Luis Buñuel, Jean Cocteau, Maya Deren, Andrei Tarkovsky, Man Ray - those are just a few of the filmmakers whose work will be celebrated in the Barbican's Surreal Film House Season, which starts this Friday and will run until the 22nd. As well as providing a rare chance to see important and influential early films in the movement, it will also showcase the work of contemporary directors like David Lynch, Terry Gilliam and Guillermo del Toro.
Highlights of the season will include special screenings of Un Chien Andalou and L'Âge D'Or, which still have the power to shock today, as well as offering some deliciously dark humour. The former brings together filmmaker Buñuel with Salvador Dali, who brought his own agenda to cinema, determined to provoke transgressive thoughts and new ideas.
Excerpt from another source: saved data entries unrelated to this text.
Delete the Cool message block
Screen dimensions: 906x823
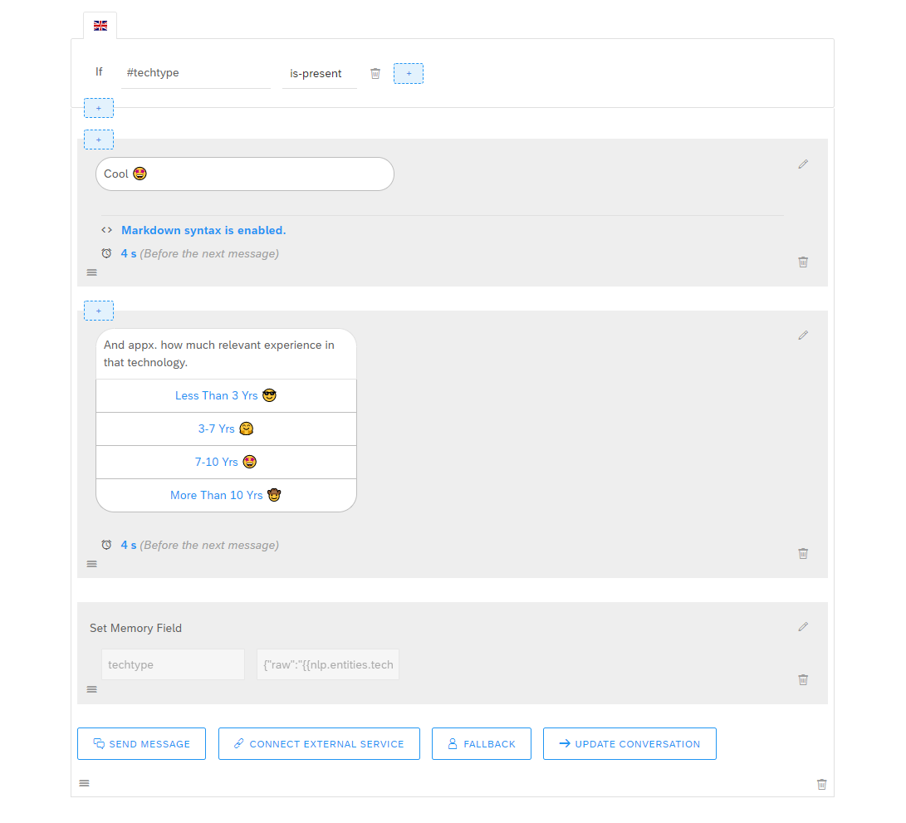(x=803, y=262)
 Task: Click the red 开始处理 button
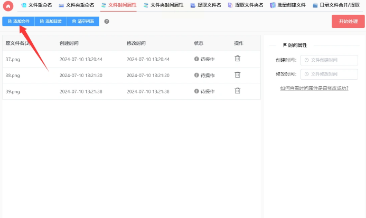[348, 22]
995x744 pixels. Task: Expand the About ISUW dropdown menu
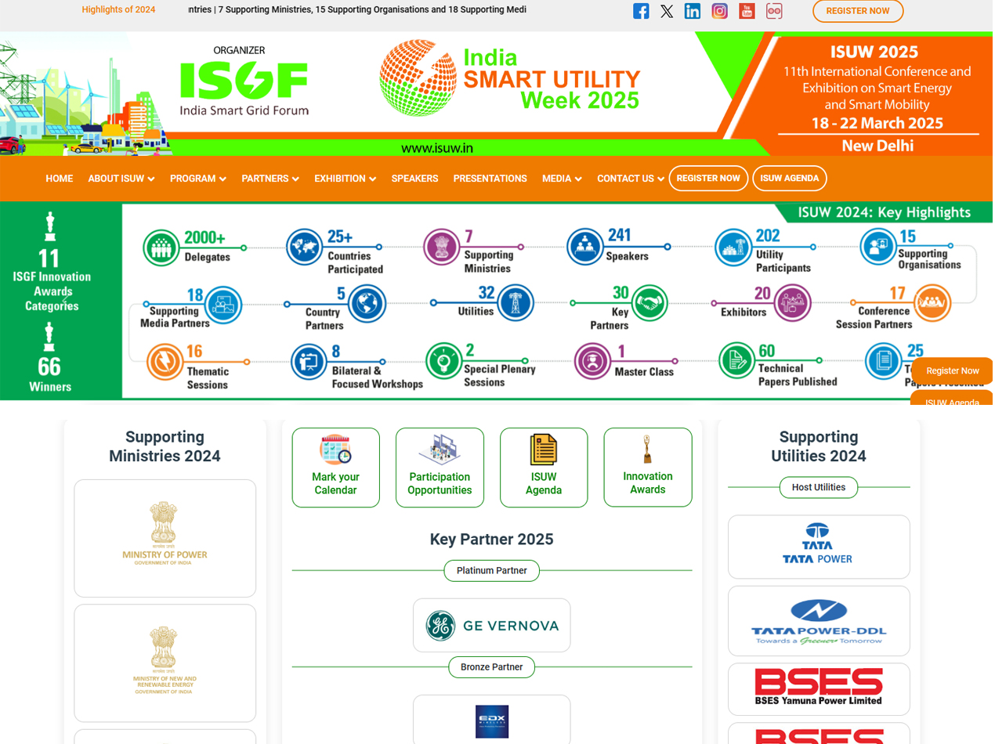click(x=121, y=179)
Cocteau's wildly romantic La Belle Et La Bête features elegant cinematography that has rarely been surpassed, along with a glorious Georges Auric score. And Roger Corman's lurid yet challenging The Masque Of The Red Death brings a touch of gothic splendour perfectly complemented by Lynch's delirious Blue Velvet.
The season will also include a special kids section featuring slapstick humour in the form of Buster Keaton's playful silent comedies. Meanwhile, a series of films will focus on the influence of the surrealist movement on architecture.